This directory serves as a demo of how you can develop and run individual components of pace in a parallel Jupyter notebook.
The easiest way of running these demos is using a Docker container. If you do not already have Docker installed, it can be downloaded directly from Docker. Once Docker is set up, you can build and run the container from the root Pace directory:
make build
make notebook
Once the docker container is running, you can connect to the Jupyter notebook server by copying and pasting the URLs into any browser on your machine. An example output is shown below:
Serving notebooks from local directory: /notebooks
Jupyter Server 1.19.1 is running at:
http://0d7f58225e26:8888/lab?token=e23ef7f3a334d97d8a74d499839b0dcfa91c879f7effa968
or http://127.0.0.1:8888/lab?token=e23ef7f3a334d97d8a74d499839b0dcfa91c879f7effa968
Use Control-C to stop this server and shut down all kernels (twice to skip confirmation).

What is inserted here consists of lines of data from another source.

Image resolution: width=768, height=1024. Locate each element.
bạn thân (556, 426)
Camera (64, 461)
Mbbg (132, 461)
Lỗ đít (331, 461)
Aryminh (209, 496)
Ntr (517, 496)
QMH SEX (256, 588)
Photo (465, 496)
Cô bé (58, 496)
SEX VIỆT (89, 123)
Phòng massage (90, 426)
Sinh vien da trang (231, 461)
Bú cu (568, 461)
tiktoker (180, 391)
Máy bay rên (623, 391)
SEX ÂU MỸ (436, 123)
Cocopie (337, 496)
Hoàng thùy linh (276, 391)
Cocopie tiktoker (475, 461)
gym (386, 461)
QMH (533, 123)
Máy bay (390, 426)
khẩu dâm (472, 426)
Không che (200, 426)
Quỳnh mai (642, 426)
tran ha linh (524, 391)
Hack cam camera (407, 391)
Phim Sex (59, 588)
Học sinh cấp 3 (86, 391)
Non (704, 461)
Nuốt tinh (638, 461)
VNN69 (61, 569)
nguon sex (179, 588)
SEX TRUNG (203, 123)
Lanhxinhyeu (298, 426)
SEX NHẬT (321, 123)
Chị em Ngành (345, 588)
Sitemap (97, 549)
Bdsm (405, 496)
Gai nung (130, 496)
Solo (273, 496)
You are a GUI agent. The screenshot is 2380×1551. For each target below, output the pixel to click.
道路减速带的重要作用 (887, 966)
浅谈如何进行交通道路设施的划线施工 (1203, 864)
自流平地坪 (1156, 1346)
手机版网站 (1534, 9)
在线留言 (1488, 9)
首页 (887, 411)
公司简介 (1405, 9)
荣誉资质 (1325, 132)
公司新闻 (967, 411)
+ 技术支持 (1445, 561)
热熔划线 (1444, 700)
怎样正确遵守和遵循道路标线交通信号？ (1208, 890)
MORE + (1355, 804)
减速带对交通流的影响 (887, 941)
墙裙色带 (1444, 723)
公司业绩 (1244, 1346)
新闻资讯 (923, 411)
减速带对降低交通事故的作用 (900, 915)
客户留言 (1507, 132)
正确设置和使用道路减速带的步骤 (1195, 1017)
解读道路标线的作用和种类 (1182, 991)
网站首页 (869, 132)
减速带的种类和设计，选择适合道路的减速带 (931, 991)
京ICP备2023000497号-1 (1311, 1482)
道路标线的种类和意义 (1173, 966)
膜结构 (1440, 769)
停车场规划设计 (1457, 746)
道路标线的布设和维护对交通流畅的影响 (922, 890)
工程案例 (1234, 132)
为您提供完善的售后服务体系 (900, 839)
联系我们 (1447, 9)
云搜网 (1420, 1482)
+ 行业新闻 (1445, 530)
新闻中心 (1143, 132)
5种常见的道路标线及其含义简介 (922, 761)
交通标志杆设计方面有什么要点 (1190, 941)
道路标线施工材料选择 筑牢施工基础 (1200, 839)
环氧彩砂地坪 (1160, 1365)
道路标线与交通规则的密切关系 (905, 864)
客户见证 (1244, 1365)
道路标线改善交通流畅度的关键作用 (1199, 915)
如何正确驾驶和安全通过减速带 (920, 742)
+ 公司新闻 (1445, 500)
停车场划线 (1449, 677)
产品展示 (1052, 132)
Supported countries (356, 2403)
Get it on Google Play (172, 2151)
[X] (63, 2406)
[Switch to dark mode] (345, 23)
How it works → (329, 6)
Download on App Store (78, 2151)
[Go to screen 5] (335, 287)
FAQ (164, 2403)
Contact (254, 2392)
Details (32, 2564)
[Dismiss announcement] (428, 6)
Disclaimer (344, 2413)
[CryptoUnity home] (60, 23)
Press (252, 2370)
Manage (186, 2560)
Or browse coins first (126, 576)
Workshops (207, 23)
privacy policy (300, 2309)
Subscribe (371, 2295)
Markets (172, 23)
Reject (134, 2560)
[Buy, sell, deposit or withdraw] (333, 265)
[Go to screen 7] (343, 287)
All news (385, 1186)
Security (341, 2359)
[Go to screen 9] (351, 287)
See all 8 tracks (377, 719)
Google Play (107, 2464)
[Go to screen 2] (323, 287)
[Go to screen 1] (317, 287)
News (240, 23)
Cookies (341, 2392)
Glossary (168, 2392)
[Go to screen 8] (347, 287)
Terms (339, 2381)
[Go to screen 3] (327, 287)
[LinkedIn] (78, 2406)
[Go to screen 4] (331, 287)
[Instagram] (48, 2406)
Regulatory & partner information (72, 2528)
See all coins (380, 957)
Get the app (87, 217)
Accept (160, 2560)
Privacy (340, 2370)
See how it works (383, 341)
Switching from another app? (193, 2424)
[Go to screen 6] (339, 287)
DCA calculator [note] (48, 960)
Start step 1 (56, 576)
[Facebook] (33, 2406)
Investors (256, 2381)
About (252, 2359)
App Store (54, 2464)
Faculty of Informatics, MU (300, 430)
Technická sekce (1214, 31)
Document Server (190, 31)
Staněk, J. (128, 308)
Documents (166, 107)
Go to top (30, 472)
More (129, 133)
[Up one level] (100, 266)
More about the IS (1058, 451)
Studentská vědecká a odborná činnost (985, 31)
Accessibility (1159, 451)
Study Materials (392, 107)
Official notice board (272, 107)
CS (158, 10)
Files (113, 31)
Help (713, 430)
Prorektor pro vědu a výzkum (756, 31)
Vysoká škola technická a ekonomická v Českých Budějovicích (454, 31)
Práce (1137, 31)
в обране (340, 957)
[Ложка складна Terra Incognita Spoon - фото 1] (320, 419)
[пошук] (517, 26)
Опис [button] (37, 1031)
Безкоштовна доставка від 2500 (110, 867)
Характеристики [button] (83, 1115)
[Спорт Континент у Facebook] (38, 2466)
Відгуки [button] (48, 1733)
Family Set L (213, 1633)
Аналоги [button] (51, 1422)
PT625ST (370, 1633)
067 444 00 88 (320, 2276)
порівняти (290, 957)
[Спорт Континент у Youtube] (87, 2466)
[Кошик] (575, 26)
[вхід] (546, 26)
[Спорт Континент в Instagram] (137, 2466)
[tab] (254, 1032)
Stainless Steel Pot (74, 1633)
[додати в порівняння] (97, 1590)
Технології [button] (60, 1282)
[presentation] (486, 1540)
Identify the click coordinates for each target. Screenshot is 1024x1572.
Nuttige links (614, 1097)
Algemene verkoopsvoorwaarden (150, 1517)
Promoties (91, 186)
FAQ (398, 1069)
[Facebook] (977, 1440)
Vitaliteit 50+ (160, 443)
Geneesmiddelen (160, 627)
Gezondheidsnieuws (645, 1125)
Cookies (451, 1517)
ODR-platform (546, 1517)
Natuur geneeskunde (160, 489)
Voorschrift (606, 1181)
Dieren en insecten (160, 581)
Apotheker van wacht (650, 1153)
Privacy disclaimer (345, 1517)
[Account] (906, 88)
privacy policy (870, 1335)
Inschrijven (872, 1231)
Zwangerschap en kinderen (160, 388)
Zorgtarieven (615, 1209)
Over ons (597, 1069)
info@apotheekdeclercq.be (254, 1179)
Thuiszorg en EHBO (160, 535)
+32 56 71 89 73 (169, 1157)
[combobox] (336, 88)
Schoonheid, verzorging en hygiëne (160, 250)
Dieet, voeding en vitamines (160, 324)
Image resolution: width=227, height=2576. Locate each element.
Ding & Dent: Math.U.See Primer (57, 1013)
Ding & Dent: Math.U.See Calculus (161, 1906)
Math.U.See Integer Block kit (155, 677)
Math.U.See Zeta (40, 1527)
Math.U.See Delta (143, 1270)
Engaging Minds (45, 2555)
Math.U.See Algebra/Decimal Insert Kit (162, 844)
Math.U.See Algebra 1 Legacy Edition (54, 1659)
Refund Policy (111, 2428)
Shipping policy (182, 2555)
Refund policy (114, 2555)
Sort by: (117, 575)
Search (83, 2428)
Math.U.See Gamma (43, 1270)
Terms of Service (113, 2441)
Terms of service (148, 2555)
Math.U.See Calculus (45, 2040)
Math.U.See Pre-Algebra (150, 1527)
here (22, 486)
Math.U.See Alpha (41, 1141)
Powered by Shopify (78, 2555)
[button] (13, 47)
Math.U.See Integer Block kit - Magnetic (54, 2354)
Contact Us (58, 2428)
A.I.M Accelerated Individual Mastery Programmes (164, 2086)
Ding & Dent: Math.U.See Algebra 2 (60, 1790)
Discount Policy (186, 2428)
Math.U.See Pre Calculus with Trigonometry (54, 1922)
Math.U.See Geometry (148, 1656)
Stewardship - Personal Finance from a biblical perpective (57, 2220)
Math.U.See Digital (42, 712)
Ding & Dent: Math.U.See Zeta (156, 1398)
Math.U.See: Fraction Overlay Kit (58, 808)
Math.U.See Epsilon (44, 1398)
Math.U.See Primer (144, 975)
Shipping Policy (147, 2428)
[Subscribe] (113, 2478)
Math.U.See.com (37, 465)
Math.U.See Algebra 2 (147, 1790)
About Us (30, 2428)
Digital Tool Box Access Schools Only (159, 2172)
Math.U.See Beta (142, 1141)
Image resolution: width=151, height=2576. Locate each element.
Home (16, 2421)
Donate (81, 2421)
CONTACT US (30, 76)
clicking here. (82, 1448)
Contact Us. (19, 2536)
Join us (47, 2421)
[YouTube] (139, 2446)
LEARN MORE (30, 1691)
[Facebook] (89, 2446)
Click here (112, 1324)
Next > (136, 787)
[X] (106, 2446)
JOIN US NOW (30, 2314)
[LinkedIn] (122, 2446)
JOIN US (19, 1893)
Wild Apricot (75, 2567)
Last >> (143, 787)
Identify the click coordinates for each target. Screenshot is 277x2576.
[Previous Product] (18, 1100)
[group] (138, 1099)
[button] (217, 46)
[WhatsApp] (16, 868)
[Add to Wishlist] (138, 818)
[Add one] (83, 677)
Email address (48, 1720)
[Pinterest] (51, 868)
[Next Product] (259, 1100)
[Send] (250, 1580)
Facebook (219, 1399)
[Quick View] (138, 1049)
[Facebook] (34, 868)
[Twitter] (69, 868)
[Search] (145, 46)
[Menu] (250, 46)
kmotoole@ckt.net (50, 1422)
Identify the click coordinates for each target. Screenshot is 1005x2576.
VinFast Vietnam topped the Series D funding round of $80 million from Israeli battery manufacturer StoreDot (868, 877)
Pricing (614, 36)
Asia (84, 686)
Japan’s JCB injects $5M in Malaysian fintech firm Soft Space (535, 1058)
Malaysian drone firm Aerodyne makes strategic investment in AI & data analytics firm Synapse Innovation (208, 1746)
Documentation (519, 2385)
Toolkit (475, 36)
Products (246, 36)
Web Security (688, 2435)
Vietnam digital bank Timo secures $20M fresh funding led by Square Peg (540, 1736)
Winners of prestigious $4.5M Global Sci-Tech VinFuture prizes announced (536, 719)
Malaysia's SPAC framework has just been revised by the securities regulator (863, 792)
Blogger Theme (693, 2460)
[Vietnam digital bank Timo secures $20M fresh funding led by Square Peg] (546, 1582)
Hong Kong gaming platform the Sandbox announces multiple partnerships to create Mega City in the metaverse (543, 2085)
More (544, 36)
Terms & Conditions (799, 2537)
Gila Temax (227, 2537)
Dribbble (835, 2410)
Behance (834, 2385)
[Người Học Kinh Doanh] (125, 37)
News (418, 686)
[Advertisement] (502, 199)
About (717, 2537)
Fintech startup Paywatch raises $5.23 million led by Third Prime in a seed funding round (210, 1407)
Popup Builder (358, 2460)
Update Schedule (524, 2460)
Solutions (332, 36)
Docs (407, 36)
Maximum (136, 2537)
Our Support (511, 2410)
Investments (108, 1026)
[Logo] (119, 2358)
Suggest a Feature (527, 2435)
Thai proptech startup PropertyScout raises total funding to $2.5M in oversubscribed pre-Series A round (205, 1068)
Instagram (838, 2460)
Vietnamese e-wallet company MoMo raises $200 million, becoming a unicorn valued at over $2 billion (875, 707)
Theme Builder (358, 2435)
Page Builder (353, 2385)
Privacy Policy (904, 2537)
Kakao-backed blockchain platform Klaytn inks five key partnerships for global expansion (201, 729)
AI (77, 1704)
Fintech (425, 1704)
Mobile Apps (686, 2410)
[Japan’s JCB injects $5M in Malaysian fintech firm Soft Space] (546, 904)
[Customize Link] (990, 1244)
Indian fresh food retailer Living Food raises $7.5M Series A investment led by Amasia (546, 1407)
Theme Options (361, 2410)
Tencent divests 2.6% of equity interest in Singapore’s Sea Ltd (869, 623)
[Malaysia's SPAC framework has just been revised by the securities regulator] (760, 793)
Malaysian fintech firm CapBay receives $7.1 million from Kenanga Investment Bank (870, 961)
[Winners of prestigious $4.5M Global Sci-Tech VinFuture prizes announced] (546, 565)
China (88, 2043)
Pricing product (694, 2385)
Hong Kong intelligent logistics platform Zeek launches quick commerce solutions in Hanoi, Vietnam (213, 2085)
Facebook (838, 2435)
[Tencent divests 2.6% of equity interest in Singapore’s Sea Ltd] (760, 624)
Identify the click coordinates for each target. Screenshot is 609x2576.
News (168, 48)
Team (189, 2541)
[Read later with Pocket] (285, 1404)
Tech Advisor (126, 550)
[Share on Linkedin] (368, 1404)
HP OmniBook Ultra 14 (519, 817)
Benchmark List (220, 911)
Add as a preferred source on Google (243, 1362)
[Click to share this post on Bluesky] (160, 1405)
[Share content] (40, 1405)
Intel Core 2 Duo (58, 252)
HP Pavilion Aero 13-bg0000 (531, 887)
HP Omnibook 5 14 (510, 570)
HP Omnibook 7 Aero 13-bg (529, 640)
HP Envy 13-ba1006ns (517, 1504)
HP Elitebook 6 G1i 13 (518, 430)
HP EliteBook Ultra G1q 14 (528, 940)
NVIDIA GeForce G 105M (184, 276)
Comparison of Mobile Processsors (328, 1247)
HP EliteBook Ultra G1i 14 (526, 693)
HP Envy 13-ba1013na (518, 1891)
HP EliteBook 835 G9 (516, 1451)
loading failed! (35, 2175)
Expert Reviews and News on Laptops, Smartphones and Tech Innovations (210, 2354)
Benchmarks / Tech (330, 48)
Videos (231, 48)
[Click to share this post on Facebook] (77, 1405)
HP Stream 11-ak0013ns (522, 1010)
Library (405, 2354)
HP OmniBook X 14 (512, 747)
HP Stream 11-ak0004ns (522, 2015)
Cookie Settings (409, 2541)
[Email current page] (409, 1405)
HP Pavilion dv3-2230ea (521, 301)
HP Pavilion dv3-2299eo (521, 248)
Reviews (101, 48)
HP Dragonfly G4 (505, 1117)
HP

To access the server, open this file in a browser:
file:///root/.local/share/jupyter/runtime/jpserver-1-open.html
Or copy and paste one of these URLs:
http://0d7f58225e26:8888/lab?token=e23ef7f3a334d97d8a74d499839b0dcfa91c879f7effa968
or http://127.0.0.1:8888/lab?token=e23ef7f3a334d97d8a74d499839b0dcfa91c879f7effa968
Use the last URL http://127.0.0.1:8888/lab?token=XXX
to connect to the Jupyter notebook server.
If you would like to retain the changes made to the notebooks, you can mount the local notebooks folder into the container by running make dev
instead of make run
.
Type make help
to see more make targets on building and running the container.
The notebooks
directory contains several notebooks which explain different functionalities required in order to develop and run individual components. The notebooks cover topics such as the generation of a cubed-sphere grid, domain-decomposition, as well as the creation of fields and the generation, compilation and application of individual stencils.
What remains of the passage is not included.